Stated task
In the patent text on an active tuned mass damper for offshore monopile wind turbines, what sensor is installed in the nacelle?

** BEGIN Extract provided **

Active tuned mass damper applied to offshore monopile wind turbine installation

Abstract

An active tuned mass damper applied to the offshore monopile wind turbine belongs to the field of marine technology. A mass block is connected to the inner wall of the tower through a spring. The two ends of the damper and the force actuator are connected to the mass block and the inner wall of the tower, respectively. When the installation of tower is finished, the spring and the damper begin to work. The movement of mass block will partly offset the movement of the tower caused by the wave force. The force actuator starts to work before the mating. The exact position of the nacelle can be obtained from the Global Positioning System (DGPS). The position of tower can be adjusted in the horizontal plane through the force actuator. So, the offshore installation time for nacelle will be saved. The whole installation time and cost will also be reduced.

Claims

1. An active tuned mass damper suitable for an offshore monopile wind turbine, comprising a mass block, a spring, a damper, a force actuator, a controller, an electric motor and a battery installed on a tower, and a sensor, which is a Differential Global Positioning System (DGPS), installed in a nacelle; wherein the mass block is connected to an inner wall of the tower by the spring, two ends of the damper and the force actuator are connected to the mass block and the inner wall of the tower respectively; the mass block, the spring, the damper is selected according to the vibration theory, and optimized and adjusted based on a first structural natural frequency of the tower; when the installation of the tower is finished, the spring and the damper start to work; movements of the tower caused by a wave force will be partly offset by the movement of the mass block; before mating of the nacelle and the tower, the force actuator begins to work; the precise position of the nacelle can be obtained by the DGPS, and the position of the tower in the horizontal plane is adjusted through the force actuator.

2. The active tuned mass damper according to claim 1, wherein the mass block is solid or liquid unit.

3. The active tuned mass damper according to claim 2, wherein the damper is made of rubber.

4. The active tuned mass damper described in claim 3, wherein the force actuator is driven by the controller and the electric motor located in the tower.

5. The active tuned mass damper according to claim 2, wherein the force actuator is driven by the controller and the electric motor located in the tower.

6. The active tuned mass damper according to claim 1, wherein the damper is made of rubber.

7. The active tuned mass damper described in claim 6, wherein the force actuator is driven by the controller and the electric motor located in the tower.

8. The active tuned mass damper described in claim 1, wherein the force actuator is driven by the controller and the electric motor located in the tower.

** END Extract provided **
** BEGIN Dataset content **

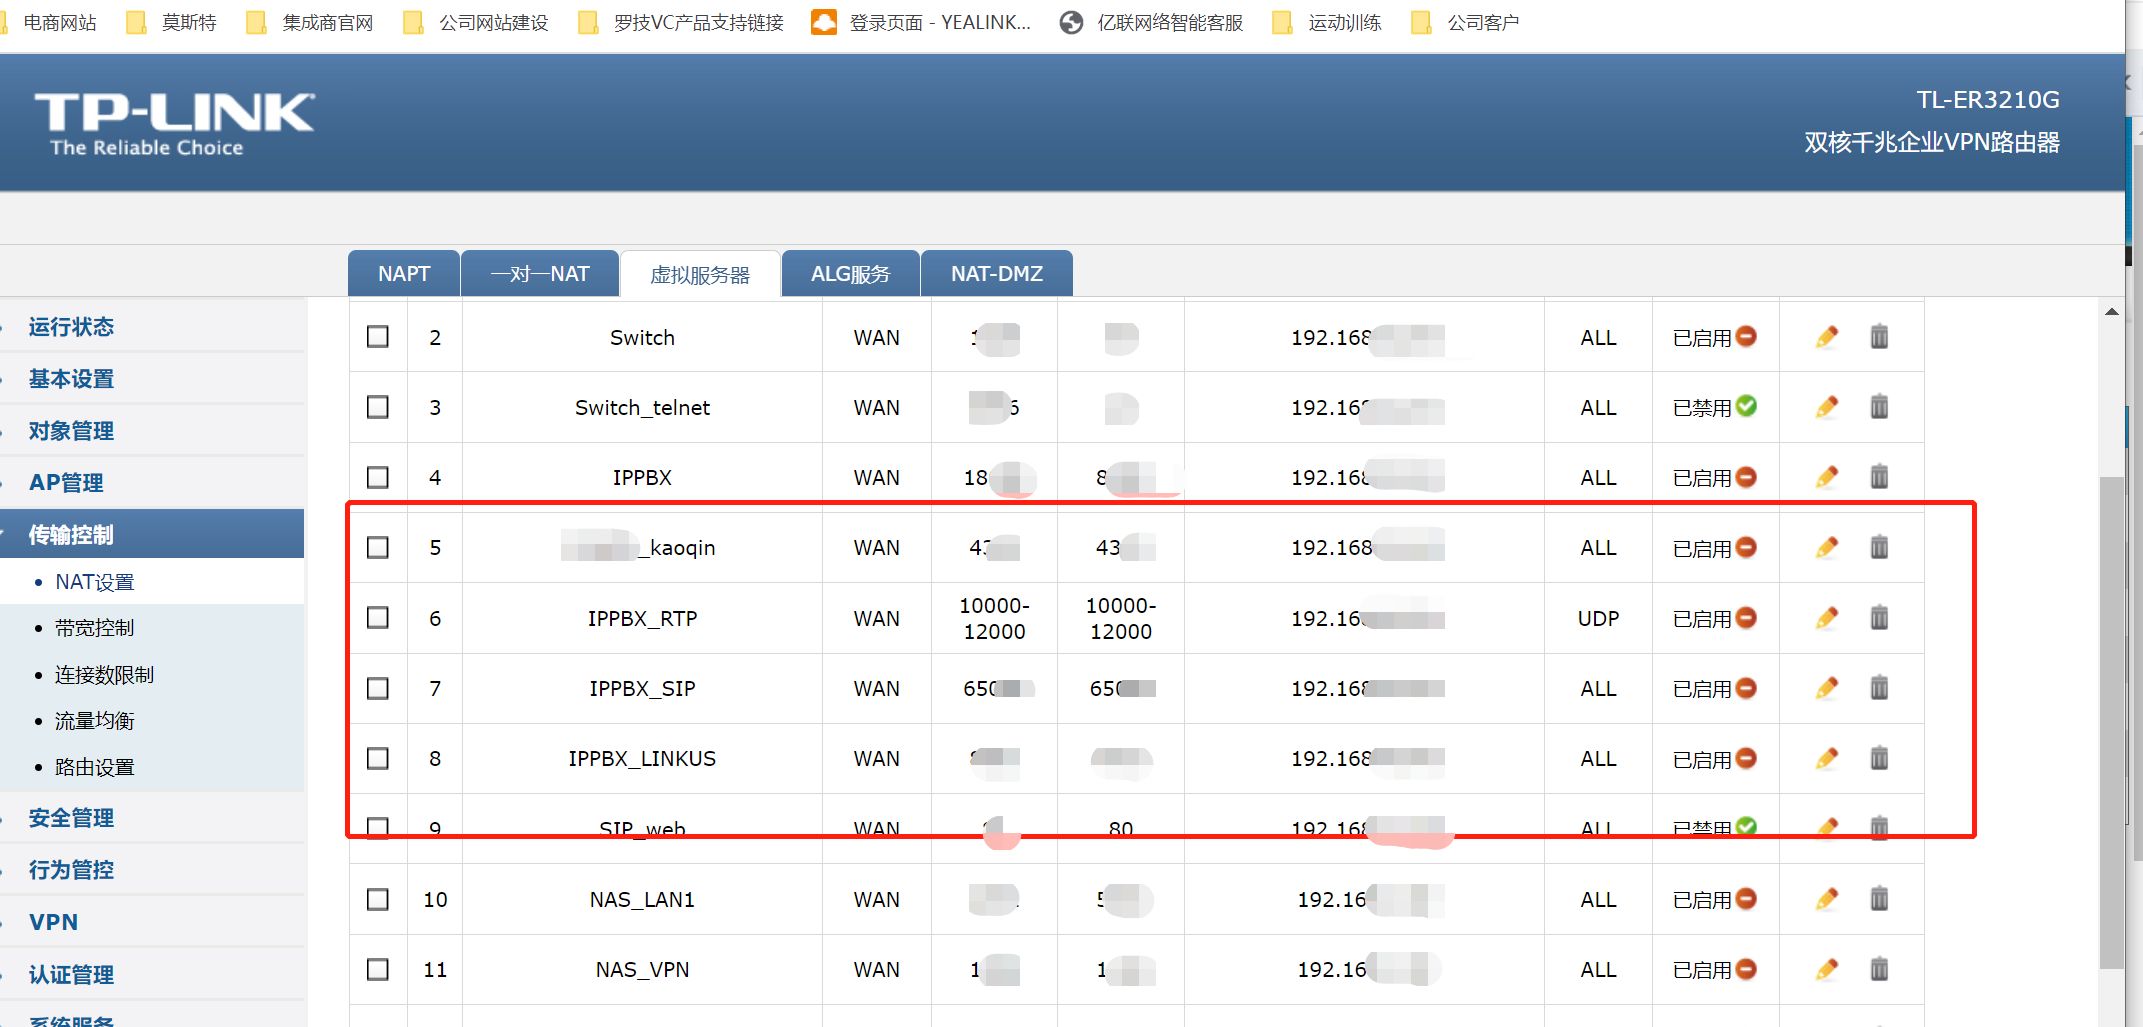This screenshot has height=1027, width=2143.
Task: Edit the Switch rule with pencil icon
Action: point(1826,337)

** END Dataset content **

Output of the exercise
A Differential Global Positioning System (DGPS).